╭─ DOCUMENT EXTRACT

Also, Axial Age in History, more resonance

Michael Bailey michael.lee.bailey at gmail.com
Wed Jan 30 07:14:39 CST 2008


On 1/29/08, grladams at teleport.com <grladams at teleport.com> wrote:
> My earlier posting might not have been read by this thread, so I'll add
> this here. It's text from TRP III's Chemical Forces.
> 526
> "When the rapid motion of a wheel results in producing great heat in the
> axle, there is a great retardation in the motion of the wheel, exactly
> equivalent to the degree of heat excited in the axle."
>

so, rather than a structure - or in addition to -
the visualization appropriate might be History as a chariot
or Juggernaut?

> As I read the http://tinyurl.com/28l62z text from the p522-530 or so I saw
> words lifted out and put into the middle chunk of the novel, from "vital
> force" elan vital to Leclanche cells to other apparatus and assumptions
> about science...
>


the bit about the "torpedo" (electric eel) in _Mason & Dixon_
plays with one of the earliest instances of that type of thinking.

Then Frankenstein and Mesmer, Galvani with the twitching frog's
leg...and Dvindler with his F.I.P. ...

back then they didn't just run to the corner store and buy
batteries.  When I was a kid, a lot of the hobby books
I read about chemistry & such referred to "dry cells"
(as opposed to "wet cells" such as car batteries, which
themselves have evolved to mostly a closed system)

the F.I.P. is a point on a curve of accelerating progress
and modernity.

In M&D, Franklin had to use an actual animal
and what he was doing was crude shock.
(also, of course, what he did with lightning was
equally crude and shocking...not far from nature)

By Dvindler's time, electricity had been tamed down
a lot...and could be used for decadent pleasure
(like imipolex G) but still involved preparations
and things like chemicals and bubbles and wires

The devices we use today (for business, medicine and
pleasure, such as electric massagers, for instance,
the phone system - which still uses wet cells, largely -
and computers) involve an even more managed form of electricity.

╰─

## ACTIVITY LIST
[1] Duplicate the passage of the post from "the bit about" up to and including "and modernity.".
[2] List the devices the post gives as examples of those used today.
[3] Answer the following questions using the post.
(a) What page number appears before the quoted passage from Chemical Forces?
(b) What does the post say the "torpedo" is?
(c) What example of "wet cells" does the post give?

╭─ GIVEN DATA

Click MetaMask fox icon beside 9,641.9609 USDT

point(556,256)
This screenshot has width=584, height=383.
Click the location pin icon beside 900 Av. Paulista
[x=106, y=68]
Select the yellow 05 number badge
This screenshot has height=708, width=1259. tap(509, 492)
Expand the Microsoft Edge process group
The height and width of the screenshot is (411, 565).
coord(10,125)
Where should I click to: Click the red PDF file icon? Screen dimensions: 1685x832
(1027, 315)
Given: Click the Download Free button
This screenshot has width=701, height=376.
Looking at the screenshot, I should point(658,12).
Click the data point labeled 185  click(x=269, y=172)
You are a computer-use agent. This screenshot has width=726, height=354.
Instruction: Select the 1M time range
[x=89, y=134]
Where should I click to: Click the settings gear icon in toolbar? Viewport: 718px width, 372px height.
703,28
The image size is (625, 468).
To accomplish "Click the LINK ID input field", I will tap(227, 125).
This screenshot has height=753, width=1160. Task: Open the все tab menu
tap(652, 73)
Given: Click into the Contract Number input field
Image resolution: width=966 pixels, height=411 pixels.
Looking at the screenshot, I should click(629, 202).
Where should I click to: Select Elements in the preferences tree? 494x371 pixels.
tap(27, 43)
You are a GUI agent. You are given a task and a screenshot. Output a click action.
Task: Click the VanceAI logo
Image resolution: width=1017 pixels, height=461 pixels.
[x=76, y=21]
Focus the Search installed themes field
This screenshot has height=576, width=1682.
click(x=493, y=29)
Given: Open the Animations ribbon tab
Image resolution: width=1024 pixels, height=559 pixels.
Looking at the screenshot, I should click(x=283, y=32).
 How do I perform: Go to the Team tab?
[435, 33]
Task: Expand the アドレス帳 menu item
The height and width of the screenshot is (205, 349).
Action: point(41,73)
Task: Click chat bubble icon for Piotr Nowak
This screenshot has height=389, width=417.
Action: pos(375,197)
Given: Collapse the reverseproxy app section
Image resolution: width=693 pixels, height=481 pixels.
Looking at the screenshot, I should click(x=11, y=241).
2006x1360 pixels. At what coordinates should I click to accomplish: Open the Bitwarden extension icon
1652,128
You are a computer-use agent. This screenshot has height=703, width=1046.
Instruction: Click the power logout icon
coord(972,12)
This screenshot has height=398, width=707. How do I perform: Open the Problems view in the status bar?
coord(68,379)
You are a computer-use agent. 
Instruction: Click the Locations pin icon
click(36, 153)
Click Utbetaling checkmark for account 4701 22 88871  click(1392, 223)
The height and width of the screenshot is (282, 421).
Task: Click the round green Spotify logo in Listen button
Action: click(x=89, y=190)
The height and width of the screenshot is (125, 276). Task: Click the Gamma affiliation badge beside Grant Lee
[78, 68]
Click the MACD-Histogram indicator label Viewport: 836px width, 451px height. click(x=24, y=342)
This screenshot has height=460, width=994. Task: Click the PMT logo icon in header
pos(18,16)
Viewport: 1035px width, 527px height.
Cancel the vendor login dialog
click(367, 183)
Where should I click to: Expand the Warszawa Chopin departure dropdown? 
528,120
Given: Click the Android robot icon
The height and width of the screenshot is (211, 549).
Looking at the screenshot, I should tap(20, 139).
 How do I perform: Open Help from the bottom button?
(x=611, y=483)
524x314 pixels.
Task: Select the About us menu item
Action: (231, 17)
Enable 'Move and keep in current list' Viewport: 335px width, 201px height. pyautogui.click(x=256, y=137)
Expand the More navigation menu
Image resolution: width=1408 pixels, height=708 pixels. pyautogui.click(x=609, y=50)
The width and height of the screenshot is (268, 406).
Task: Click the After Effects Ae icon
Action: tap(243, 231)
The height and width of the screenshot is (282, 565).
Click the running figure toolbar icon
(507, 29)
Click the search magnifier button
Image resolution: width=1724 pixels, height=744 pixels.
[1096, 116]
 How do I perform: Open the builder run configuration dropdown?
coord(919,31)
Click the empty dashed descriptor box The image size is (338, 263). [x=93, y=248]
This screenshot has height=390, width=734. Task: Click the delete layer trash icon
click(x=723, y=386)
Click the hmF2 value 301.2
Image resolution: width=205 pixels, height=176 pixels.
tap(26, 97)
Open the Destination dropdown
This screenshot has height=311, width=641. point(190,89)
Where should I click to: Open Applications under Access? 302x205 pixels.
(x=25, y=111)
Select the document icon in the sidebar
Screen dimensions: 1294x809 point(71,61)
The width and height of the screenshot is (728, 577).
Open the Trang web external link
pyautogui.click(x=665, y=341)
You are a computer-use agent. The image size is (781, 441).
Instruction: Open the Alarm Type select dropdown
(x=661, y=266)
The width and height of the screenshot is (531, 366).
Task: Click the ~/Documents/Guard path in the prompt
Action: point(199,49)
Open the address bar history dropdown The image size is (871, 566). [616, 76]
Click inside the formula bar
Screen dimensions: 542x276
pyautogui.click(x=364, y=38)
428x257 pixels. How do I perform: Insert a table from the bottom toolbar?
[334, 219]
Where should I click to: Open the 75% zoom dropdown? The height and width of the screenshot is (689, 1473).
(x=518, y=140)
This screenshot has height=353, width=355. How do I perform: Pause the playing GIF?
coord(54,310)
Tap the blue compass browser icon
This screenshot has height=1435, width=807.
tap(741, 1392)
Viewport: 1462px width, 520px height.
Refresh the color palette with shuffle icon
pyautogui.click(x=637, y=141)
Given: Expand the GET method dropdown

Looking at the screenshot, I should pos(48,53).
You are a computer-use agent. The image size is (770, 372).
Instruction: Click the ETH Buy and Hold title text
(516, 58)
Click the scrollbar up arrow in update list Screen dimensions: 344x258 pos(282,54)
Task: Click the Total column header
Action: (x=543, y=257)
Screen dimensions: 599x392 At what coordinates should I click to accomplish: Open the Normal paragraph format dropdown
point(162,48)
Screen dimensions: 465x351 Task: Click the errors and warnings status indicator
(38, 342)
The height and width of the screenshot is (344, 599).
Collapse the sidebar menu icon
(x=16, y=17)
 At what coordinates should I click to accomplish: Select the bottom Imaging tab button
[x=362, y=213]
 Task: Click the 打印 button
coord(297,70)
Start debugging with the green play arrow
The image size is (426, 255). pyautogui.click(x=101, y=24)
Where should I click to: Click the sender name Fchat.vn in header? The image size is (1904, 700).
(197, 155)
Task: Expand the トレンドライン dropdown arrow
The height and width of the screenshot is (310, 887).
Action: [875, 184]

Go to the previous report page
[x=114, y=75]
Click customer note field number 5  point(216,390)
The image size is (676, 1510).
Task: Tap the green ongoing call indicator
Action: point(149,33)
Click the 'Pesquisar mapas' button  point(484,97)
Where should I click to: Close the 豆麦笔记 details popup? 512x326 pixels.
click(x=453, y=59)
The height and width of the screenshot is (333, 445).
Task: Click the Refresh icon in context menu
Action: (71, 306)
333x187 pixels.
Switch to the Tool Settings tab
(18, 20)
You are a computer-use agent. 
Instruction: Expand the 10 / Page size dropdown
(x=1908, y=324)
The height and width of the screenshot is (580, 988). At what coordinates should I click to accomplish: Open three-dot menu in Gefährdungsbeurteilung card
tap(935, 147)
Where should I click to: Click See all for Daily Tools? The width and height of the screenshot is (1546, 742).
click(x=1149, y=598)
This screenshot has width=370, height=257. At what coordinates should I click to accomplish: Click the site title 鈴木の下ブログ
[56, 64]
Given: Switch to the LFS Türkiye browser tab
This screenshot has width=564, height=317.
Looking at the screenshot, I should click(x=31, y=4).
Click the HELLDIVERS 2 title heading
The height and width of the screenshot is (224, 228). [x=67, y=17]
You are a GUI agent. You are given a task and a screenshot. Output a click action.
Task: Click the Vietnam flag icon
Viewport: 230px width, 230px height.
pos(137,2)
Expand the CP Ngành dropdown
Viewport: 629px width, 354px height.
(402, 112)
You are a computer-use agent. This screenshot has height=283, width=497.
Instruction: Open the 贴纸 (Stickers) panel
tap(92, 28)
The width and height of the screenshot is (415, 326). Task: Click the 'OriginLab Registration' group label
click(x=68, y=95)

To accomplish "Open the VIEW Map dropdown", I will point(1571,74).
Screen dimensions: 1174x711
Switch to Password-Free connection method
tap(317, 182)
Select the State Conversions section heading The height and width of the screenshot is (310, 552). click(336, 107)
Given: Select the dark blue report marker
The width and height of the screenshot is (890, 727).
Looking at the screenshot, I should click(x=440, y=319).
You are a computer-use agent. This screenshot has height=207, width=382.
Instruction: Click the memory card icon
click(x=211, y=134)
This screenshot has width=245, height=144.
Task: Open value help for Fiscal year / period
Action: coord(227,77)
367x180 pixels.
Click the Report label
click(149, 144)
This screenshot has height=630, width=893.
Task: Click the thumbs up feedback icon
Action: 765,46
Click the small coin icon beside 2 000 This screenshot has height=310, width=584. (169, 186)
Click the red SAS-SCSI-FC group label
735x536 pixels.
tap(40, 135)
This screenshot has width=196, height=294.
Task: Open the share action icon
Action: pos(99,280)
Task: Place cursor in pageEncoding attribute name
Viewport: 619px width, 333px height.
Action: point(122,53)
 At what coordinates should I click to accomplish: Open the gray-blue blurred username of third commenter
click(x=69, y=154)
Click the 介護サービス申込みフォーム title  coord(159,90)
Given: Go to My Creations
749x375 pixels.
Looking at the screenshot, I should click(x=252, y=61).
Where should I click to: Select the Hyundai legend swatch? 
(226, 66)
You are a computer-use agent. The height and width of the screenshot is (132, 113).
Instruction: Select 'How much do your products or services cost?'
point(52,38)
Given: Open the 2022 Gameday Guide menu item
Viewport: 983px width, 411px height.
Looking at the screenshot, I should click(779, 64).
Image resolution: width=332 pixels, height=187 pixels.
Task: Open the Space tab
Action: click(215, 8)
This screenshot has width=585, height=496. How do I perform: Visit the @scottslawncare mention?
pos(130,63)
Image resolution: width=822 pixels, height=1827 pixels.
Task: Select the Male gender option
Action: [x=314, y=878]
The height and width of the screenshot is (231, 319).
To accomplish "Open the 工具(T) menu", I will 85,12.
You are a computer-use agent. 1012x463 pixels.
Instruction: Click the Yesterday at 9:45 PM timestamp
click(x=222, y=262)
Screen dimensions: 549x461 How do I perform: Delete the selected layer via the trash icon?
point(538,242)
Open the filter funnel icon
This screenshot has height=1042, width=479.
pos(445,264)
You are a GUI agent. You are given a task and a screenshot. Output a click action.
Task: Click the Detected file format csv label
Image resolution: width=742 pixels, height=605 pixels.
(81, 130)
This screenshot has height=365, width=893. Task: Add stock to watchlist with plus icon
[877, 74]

╰─

## TASK ANSWERS
[1]
the bit about the "torpedo" (electric eel) in _Mason & Dixon_
plays with one of the earliest instances of that type of thinking.

Then Frankenstein and Mesmer, Galvani with the twitching frog's
leg...and Dvindler with his F.I.P. ...

back then they didn't just run to the corner store and buy
batteries.  When I was a kid, a lot of the hobby books
I read about chemistry & such referred to "dry cells"
(as opposed to "wet cells" such as car batteries, which
themselves have evolved to mostly a closed system)

the F.I.P. is a point on a curve of accelerating progress
and modernity.

[2] Electric massagers, the phone system and computers.

[3]
(a) 526
(b) An electric eel.
(c) Car batteries.